**TRY IT:**
Please go through the records below and return every line holding the word "agent".

BEGIN

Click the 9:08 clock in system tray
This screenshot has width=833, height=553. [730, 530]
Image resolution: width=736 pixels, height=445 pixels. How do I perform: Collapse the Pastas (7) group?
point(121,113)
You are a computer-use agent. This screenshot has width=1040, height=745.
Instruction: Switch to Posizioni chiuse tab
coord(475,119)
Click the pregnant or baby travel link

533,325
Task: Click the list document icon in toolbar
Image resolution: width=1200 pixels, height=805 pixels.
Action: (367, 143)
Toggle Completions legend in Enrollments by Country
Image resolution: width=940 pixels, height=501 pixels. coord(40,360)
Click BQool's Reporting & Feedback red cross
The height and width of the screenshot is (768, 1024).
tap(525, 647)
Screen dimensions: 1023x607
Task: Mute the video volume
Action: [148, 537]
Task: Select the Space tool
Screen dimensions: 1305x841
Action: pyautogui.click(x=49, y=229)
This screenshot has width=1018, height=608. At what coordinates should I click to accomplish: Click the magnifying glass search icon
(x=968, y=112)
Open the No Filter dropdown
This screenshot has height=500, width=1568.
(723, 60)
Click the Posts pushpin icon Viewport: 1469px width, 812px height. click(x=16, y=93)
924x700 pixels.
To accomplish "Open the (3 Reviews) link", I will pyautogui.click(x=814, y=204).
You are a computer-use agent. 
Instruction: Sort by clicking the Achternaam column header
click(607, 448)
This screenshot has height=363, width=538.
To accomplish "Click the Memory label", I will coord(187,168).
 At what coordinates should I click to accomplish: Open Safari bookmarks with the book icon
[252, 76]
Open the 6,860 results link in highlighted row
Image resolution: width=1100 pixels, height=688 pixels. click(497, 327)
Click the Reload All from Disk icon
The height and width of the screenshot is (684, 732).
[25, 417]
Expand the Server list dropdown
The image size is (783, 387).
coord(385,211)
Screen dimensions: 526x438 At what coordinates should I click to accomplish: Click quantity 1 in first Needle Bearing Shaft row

END

**TASK RESULT:**
You are a computer-use agent. This screenshot has width=1040, height=745.
You are a computer-use agent. 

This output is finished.